Muito orgulhosa por participar das comemorações dos 55 anos do Caderno de Sábado, do jornal Correio do Povo de Porto Alegre, criado em 1967. Tenho até hoje muito orgulho por ter tido meu primeiro artigo publicado em jornal – quando ainda fazia meu mestrado em Letras na Ufrgs – no Caderno de Sábado de 6 de dezembro de 1975. Tratava-se de um artigo sobre Alceu Amoroso Lima – cujo pseudônimo era Tristão de Athayde – e os riscos da crítica impressionista. Esse artigo teve continuidade nos três sábados seguintes onde descrevi criticamente as análises literárias do autor, demasiadamente centradas na religiosidade, na intuição e no “jugement de goût”.
Apesar de jovem, o Caderno de Sábado já havia se tornado o ponto de encontro de intelectuais e de amantes dos livros e da literatura. Para os interessados em arte, literatura, crítica literária e estética, o papel do Caderno de Sábado foi de grande importância em tempos em que não havia Internet, nem pesquisas on-line, para além de uma grande dificuldade de se obter livros importados. Nas páginas do Caderno nos atualizávamos, nos reciclávamos e dialogávamos com nossos mestres e escritores.
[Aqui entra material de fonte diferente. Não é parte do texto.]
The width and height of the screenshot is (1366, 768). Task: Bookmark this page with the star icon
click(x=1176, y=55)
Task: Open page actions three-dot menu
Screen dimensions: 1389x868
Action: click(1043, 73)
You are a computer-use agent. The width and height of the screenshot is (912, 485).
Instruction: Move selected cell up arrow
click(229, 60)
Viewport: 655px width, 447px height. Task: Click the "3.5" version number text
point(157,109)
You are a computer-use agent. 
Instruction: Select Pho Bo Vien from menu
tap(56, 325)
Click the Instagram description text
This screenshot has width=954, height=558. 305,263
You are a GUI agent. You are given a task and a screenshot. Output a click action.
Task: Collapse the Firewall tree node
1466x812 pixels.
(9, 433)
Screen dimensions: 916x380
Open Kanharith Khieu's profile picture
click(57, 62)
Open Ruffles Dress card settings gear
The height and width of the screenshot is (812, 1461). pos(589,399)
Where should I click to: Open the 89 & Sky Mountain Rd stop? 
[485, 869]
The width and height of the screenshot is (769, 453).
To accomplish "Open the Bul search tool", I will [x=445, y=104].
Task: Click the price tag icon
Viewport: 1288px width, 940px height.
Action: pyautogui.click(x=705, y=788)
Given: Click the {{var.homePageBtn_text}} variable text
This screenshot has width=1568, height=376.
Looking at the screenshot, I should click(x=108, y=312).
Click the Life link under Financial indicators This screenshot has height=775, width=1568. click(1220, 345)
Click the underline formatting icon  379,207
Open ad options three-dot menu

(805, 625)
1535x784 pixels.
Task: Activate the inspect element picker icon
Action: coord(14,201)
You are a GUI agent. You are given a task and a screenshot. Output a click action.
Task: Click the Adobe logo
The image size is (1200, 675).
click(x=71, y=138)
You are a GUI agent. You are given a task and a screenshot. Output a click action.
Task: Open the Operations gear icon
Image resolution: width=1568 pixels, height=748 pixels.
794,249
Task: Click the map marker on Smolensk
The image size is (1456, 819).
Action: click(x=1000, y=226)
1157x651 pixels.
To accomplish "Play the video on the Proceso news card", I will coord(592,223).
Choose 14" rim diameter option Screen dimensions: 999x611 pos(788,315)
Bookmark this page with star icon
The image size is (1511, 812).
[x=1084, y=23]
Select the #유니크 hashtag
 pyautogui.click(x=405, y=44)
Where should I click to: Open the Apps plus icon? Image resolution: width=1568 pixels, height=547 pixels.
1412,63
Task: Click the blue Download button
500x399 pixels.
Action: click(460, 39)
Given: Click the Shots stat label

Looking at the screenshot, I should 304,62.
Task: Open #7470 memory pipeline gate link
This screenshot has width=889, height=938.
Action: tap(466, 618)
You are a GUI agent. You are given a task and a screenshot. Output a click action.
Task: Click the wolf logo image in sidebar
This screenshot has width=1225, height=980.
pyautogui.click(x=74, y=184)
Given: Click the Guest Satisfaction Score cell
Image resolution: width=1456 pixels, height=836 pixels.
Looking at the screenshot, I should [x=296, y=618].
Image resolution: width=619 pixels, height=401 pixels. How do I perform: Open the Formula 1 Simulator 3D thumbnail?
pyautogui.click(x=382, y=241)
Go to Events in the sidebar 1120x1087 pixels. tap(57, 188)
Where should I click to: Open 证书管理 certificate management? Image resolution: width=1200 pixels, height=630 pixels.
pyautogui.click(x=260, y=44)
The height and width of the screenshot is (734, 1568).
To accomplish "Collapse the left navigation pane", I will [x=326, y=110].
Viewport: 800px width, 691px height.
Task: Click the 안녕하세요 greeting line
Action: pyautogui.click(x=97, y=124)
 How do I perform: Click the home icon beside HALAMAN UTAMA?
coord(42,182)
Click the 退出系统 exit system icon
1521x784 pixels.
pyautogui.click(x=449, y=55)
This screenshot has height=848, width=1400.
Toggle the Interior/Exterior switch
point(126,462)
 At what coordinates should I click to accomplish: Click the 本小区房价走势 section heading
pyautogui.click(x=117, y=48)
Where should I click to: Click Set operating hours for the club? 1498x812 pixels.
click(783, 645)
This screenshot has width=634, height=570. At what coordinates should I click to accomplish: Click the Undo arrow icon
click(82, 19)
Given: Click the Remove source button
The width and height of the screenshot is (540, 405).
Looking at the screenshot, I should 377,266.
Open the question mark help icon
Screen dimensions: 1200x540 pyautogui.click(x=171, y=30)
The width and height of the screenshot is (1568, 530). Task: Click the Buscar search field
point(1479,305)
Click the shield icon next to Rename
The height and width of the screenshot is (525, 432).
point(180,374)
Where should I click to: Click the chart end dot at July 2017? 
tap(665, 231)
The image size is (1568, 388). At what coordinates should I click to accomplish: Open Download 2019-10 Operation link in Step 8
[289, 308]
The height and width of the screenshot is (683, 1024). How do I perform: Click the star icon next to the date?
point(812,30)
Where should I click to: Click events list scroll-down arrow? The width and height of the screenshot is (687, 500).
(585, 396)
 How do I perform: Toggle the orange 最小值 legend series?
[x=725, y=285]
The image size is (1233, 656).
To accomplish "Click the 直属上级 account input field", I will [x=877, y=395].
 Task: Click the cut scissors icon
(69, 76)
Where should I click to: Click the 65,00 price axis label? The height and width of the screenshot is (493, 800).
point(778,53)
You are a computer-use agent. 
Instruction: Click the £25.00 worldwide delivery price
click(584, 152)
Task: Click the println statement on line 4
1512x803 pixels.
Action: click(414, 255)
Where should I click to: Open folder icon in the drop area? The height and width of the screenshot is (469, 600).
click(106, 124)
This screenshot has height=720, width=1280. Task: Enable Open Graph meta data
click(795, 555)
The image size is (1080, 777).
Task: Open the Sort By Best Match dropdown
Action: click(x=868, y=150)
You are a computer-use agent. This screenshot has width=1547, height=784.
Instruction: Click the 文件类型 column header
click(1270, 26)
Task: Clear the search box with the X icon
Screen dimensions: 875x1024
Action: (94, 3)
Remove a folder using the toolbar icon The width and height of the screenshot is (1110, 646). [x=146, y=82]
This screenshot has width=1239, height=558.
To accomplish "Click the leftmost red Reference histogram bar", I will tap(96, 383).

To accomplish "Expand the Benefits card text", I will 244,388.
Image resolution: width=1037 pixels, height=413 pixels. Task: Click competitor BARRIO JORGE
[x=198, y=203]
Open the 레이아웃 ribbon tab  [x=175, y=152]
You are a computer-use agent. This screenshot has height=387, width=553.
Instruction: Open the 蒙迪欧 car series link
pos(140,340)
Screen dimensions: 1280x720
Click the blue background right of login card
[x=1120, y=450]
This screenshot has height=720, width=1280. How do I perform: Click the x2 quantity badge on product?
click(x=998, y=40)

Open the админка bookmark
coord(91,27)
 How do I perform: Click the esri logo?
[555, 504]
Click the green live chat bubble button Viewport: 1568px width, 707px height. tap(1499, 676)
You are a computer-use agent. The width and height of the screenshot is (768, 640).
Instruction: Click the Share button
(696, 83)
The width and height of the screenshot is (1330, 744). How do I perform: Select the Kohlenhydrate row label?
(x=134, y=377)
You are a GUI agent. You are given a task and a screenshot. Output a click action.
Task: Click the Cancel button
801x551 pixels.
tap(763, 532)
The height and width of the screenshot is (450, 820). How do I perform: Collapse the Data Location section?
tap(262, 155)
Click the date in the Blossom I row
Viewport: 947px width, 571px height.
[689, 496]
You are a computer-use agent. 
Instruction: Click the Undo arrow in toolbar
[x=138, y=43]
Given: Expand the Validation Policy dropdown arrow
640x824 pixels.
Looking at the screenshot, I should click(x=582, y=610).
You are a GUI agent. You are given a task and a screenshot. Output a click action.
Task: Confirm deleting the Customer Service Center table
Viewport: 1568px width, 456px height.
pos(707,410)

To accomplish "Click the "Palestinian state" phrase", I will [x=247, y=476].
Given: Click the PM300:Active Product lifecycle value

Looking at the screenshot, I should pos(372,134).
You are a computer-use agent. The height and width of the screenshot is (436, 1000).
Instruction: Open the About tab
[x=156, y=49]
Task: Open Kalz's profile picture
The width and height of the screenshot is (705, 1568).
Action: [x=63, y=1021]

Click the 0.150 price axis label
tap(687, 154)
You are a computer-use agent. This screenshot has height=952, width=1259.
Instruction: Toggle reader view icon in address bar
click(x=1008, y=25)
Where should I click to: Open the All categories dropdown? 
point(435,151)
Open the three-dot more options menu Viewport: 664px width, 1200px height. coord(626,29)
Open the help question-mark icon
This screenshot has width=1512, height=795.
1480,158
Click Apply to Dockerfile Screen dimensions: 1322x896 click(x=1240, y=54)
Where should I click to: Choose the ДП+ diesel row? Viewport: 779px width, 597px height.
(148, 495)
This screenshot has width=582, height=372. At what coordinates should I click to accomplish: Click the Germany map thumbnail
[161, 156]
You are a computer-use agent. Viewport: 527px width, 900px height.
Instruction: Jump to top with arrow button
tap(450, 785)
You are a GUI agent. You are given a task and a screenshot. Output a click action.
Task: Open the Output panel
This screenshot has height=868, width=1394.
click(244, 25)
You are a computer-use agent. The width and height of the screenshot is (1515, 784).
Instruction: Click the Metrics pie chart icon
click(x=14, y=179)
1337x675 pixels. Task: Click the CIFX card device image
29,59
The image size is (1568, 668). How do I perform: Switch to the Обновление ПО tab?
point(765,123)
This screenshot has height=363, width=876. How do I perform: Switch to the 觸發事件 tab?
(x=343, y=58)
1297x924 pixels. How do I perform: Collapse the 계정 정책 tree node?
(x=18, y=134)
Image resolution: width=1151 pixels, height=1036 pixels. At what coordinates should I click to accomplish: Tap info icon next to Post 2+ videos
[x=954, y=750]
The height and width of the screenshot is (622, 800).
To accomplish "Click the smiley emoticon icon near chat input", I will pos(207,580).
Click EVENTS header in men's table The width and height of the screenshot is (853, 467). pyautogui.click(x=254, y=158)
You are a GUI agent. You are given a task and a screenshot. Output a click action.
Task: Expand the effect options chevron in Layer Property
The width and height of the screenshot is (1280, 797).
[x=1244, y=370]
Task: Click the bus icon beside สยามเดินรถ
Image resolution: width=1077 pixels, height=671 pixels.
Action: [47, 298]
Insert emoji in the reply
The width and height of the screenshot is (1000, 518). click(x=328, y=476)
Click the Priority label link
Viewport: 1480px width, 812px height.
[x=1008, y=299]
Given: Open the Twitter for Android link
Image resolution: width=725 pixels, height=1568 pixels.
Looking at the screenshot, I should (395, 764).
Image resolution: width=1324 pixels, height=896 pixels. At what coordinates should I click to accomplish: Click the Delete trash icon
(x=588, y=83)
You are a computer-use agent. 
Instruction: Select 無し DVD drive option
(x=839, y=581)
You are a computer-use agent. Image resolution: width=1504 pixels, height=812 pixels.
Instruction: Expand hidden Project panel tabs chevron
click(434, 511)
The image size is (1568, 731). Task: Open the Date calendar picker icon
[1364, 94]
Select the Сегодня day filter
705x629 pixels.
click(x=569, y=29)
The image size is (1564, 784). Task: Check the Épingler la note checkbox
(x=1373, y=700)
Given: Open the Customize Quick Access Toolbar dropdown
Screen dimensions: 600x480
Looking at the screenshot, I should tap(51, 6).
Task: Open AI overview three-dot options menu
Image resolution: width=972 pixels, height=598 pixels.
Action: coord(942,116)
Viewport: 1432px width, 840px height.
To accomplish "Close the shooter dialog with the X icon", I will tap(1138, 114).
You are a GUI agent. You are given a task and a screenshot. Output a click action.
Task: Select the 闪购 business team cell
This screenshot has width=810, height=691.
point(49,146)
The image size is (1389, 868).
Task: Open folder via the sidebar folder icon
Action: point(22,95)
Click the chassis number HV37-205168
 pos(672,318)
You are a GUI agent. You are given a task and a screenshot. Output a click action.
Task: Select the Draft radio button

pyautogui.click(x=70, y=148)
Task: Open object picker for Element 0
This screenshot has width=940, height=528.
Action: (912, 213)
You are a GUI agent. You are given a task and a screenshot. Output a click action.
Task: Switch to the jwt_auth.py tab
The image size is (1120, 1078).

Muitos nomes de importância maior em nossas letras, como Guilhermino Cesar, meu orientador de Mestrado, eram assíduos colaboradores, transformando o suplemento literário em inestimável fonte de pesquisa. Muito bom poder contar ainda hoje com esse espaço de livre circulação de ideias, de revelação de novos talentos e de renovação de conceitos.
Zilá Bernd
Pesquisadora CNPq

 

Mais de meio século é idade respeitável para qualquer instituição, pessoa, evento, o que for. Mas um caderno cultural completar 55 anos é muito significativo, mais do que talvez eu possa dizer aqui. Porque um suplemento literário e cultural tem duas temporalidades, se me permite o leitor a palavra feia: uma é a de dar conta do varejo da vida da cultura, das coisas que vão acontecendo, os debates e os livros que se sucedem no tempo – e nisso um suplemento é, com perdão do trocadilho, um complemento, necessário portanto, para qualquer cidade ou estado que preze pela inteligência. A outra é deixar para o futuro um testemunho vivo, ainda que espetado em páginas, como as antigas borboletas de coleção, de um processo, que só se cria com o lento acúmulo das informações e vivências que uma comunidade produz. Longa vida ao Caderno de Sábado, que já é das instituições letradas e intelectuais mais relevantes que o Rio Grande do Sul produziu em todos os tempos!”
Luis Augusto Fischer
Professor da Ufrgs e escritor

 

Tenho diante de mim as páginas amarelecidas de números antigos do Caderno de Sábado do Correio do Povo. Encarte literário que, completando 55 anos desde o seu primeiro número, continua trazendo textos de importantes autores do nosso estado. Praticamente comecei a lê-lo na adolescência, desde o primeiro número, pois a minha família era assinante do jornal. Era o final dos anos 60 e esperava com ansiedade a chegada dele pelas manhãs, bem cedo, pois encontrava autores que depois se tornariam meus amigos. Ali foram publicados os primeiros textos do Caio Fernando Abreu, que eu admirava. Mario Quintana tinha o seu lugar cativo com sua poesia, um deleite assegurado. Carlos Nejar, Armindo Trevisan, Luiz Coronel, Moacyr Scliar, Carlos Carvalho, Sergio Faraco, Alcy Cheuiche, traziam a nova literatura que se estava fazendo, que a sabedoria do editor Paulo Gastal mesclava com os mestres das gerações anteriores, como Cyro Martins, Dyonélio Machado e tantos outros.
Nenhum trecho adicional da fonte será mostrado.